Methodological aspects in assessing the whole-life global warming potential of wood-based building materials: comparing exterior wall structures insulated with wood shavings

Abstract

Abstract Due to the heavy environmental impacts on the building industry, wood-based building materials are gaining interest. They may improve the indoor climate and have a low carbon footprint compared to steel and concrete structures. This study provides knowledge on the carbon footprint of wood shavings (WSs) and WSs improved with clay as insulation materials. The study defines the lifecycle emissions of five different wall structures, of which two are of conventional type in the Finnish context and three with WSs as insulation. The study follows the EN standards on buildings’ life cycle assessment with a streamlined approach and discusses the applicability of the method in the normative context. The study analyzes multiple methodological aspects, including biogenic carbon, co-product allocation, and defining the functional unit in wall structure comparison. In the base case, the exterior wall using WS as insulation provided the lowest GHG emissions of the compared structures.
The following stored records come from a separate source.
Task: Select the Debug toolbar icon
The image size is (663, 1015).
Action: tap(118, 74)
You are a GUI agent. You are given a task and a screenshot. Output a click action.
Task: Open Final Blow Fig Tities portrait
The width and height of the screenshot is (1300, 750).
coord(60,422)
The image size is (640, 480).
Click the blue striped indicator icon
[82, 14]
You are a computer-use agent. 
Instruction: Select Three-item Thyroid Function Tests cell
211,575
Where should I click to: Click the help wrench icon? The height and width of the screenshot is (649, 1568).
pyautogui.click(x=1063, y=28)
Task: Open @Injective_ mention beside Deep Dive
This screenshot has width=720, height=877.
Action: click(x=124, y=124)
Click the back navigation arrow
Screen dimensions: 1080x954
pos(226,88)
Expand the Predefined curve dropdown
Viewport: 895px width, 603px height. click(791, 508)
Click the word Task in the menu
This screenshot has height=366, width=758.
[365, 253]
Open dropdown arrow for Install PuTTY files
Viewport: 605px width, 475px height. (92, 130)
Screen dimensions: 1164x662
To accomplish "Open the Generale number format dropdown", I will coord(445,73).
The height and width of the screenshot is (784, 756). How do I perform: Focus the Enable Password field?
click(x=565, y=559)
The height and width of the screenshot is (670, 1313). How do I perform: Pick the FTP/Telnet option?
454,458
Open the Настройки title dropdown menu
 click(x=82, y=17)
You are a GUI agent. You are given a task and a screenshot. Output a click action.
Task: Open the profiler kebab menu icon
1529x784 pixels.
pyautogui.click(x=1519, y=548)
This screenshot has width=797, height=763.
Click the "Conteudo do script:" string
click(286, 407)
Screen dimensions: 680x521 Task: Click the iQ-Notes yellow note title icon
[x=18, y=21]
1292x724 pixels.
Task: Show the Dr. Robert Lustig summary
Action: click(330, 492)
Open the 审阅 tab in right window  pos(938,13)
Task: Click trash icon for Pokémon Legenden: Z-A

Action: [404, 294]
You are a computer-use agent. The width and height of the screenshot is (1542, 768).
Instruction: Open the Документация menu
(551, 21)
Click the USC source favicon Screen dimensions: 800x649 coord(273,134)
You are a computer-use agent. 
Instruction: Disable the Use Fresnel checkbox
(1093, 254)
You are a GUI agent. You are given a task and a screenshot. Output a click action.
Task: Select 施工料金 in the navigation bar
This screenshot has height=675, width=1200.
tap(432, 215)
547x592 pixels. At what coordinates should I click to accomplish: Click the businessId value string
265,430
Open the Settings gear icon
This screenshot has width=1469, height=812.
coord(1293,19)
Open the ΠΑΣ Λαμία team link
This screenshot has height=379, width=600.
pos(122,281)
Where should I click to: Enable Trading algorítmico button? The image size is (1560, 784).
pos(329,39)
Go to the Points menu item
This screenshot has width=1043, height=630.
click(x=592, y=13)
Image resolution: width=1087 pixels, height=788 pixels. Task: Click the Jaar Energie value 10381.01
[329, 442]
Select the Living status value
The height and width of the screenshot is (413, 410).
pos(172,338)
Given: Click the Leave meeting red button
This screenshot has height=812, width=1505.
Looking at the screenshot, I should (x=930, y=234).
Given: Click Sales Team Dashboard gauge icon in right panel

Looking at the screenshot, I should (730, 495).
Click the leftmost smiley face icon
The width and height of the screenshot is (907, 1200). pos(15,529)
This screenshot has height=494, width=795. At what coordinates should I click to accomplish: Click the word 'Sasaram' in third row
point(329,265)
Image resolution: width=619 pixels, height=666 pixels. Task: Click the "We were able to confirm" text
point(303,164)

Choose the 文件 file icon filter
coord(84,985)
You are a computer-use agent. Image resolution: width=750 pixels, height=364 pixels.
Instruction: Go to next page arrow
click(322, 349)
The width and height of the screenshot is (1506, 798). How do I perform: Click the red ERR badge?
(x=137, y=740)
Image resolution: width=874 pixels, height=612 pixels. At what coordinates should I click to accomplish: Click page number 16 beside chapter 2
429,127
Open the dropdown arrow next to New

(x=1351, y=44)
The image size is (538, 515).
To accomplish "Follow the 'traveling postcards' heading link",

The study finds global warming potential (GWP) of WSs moderately sensitive to allocation choices and energy sources used in the drying of WSs with clay, while the End-of-Life treatment option can radically change the results in biogenic GWP. From the perspective of applying the buildings’ life cycle assessment in the normative context, there is a call for further research for controlling uncertainties in modeling End-of-Life options of biogenic materials.